Книга Фрейд, страница 21. Автор книги Петр Люкимсон

Разделитель для чтения книг в онлайн библиотеке

Онлайн книга «Фрейд»

Cтраница 21

Но вот он возвращался домой, садился обедать с родителями, сестрами и братом — и всё менялось. Ему было необычайно уютно в этому кругу, а ведь все сидящие за столом тоже были евреи!
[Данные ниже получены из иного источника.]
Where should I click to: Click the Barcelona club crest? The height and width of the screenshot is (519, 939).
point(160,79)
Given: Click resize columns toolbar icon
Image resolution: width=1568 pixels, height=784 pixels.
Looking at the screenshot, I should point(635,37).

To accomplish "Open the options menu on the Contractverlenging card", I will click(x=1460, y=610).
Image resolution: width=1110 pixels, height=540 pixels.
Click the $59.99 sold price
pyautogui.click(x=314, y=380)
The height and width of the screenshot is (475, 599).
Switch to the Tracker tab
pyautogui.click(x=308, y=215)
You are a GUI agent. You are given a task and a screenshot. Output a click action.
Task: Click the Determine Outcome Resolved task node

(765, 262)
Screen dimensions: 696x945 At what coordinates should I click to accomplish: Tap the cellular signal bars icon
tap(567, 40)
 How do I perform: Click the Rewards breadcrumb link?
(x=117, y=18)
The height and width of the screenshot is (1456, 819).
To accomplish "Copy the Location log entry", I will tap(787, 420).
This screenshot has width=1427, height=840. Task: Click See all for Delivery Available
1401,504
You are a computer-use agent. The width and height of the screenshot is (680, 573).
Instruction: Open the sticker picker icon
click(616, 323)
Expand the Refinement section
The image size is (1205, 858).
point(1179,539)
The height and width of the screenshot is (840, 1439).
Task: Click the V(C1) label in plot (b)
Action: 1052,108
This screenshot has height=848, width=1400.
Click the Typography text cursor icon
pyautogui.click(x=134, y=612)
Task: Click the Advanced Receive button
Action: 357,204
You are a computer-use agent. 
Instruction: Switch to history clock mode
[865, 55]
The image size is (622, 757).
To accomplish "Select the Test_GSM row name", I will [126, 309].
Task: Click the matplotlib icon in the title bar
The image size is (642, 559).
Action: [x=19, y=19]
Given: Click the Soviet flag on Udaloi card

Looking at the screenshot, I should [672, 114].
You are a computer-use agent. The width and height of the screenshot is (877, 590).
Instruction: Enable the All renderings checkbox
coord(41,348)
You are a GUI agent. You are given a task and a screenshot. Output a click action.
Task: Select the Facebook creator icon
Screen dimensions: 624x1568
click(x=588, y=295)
Он всегда иронично, можно сказать, даже с сарказмом относился к иудаизму, его обычаям и ритуалам, но… приближался Рош а-шана, еврейский Новый год, и он с плохо скрываемой сентиментальностью писал Зильберштейну, как важен для него этот праздник. «Даже атеист, семья которого, к счастью, не слишком благочестива, не может отказать себе в соблюдении этой традиции, поднося к губам новогоднее лакомство», — констатирует Зигмунд.

За Рош а-шана следовал Судный день, и снова Фрейд с иронией, но и одновременно с любовью констатировал, что о близости этого праздника он узнаёт по доносящемуся из кухни «шуму двух умирающих рыбин и гусыни», а затем с улыбкой добавлял, что праздник этот «так печален не из-за гнева Божия, а из-за сливового джема и его действия на кишечник».

Из всех еврейских праздников его раздражал разве что Песах, когда из дома выбрасывались хлеб и вся сдоба и надо было целую неделю есть мацу. Песах так и остался для него праздником, «способствующим запорам, вызванным пресным тестом и крутыми яйцами» [58].

Наконец, Фрейд не мог не признать, что ему нравится, когда отец при случае ввернет в разговоре какое-нибудь изречение из Торы или Талмуда, расскажет байку про некого раввина или анекдот на идиш. Как не мог он не признать и того, что многие чисто еврейские привычки и суеверия, вроде обязательного мытья рук перед едой или веры в мистику чисел, стали неотъемлемой частью его натуры, вошли в его плоть и кровь, и он следует им подчас механически, не задумываясь. Скажем, он был убежден в том, что числа 13, 18, 26 и 36 сулят удачу, а вот числа 52 следует остерегаться. Всё это было его, родное, и от этого было невозможно просто так взять и отказаться.

Но, ведя такую двойную жизнь, стараясь быть истинным австрийцем в университете и превращаясь в еврея дома, Фрейд очень быстро осознал бессмысленность попыток стать «своим» среди сокурсников-арийцев. «От меня ожидали, что я должен чувствовать себя ниже их, чужаком, поскольку я — еврей. Я отказался унижаться», — констатировал он спустя годы.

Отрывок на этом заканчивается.